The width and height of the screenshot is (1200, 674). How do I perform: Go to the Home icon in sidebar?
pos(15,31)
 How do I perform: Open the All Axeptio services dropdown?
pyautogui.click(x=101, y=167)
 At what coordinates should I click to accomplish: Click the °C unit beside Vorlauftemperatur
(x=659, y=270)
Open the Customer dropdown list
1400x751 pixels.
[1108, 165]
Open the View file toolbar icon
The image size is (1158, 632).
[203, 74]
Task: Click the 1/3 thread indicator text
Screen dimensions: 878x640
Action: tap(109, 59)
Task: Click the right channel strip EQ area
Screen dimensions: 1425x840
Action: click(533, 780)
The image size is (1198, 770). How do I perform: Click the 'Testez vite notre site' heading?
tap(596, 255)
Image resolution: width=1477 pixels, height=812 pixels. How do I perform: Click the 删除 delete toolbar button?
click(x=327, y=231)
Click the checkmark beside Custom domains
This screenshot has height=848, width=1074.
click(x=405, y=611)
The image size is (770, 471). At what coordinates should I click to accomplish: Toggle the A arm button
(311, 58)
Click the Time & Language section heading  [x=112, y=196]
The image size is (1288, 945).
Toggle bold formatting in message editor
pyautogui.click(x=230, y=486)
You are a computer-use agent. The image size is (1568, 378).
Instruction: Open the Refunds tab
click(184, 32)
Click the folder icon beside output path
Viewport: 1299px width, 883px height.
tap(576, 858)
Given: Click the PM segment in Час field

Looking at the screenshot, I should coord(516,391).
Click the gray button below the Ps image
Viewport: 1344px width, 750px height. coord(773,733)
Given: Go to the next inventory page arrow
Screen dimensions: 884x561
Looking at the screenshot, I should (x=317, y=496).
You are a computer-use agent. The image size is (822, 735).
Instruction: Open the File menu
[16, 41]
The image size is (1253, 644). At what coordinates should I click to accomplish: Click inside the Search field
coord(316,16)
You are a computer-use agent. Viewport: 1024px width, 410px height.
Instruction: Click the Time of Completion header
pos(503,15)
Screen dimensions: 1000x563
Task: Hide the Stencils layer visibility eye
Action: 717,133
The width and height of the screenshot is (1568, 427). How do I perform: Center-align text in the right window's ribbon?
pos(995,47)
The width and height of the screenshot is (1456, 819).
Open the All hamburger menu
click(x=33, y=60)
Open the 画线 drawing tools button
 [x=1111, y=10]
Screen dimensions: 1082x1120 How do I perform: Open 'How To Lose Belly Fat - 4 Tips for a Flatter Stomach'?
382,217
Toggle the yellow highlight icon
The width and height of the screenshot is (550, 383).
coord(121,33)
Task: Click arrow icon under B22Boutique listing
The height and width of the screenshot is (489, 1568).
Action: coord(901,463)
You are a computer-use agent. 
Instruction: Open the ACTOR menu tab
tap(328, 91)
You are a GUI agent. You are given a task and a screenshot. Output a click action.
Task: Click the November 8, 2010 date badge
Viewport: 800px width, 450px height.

----------------

Would you copy, word for word, only the lines from the start of the listing to the one that contains "Task: Click the right channel strip EQ area", both included?

• Task response:
The width and height of the screenshot is (1200, 674). How do I perform: Go to the Home icon in sidebar?
pos(15,31)
 How do I perform: Open the All Axeptio services dropdown?
pyautogui.click(x=101, y=167)
 At what coordinates should I click to accomplish: Click the °C unit beside Vorlauftemperatur
(x=659, y=270)
Open the Customer dropdown list
1400x751 pixels.
[1108, 165]
Open the View file toolbar icon
The image size is (1158, 632).
[203, 74]
Task: Click the 1/3 thread indicator text
Screen dimensions: 878x640
Action: tap(109, 59)
Task: Click the right channel strip EQ area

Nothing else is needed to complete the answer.